BM ülkeleri açık denizlerde doğal hayatın korunması için anlaştı
Birleşmiş Milletler’de (BM) açık denizlerde biyolojik çeşitliliğin korunması için yıllar süren görüşmelerin ardından yasal çerçeve üzerinde anlaşma sağlandı.
Uluslararası Haber Ajansı (UHA)’nın haberine göre, Anlaşmaya, New York’ta iki haftadır yürütülen Hükümetlerarası Konferansı’n beşinci oturumunun ardından BM binasında son iki gündür yaklaşık 40 saat süren kesintisiz müzakereler sonucunda varıldı.
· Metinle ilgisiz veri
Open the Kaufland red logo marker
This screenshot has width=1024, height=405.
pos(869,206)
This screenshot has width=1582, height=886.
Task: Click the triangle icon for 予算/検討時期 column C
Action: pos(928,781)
Yaklaşık 20 yıldır üzerinde çalışmalar yürütülen anlaşma, ülkelerin ulusal deniz yetki alanlarının ötesindeki biyoçeşitliliği korumayı amaçlıyor. Denizlerin yaklaşık üçte ikisini kaplayan açık denizler iklim değişikliği, aşırı avlanma ve nakliye trafiği gibi hususların biyoçeşitlilik üzerinde olumsuz etkisi bulunuyor.
Anlaşma bu bölgelerde balıkçılık faaliyetlerine kısıtlamalar getirirken, aynı zamanda deniz mayınları, deniz ulaşım yolları ve keşif faaliyetlerine de sınırlamalar getirecek.
İklim değişikliğiyle mücadele bağlamında önemli bir adım olarak değerlendirilen anlaşmaya ilişkin BM Genel Sekreteri Antonio Guterres “Tüm tarafları tebrik ediyorum. Şimdiki ve gelecekteki nesiller için daha güvenli, sağlıklı, dayanıklı ve verimli bir okyanus için birlikte çalışmaya devam edeceğimiz günleri iple çekiyorum.” ifadesini kullandı.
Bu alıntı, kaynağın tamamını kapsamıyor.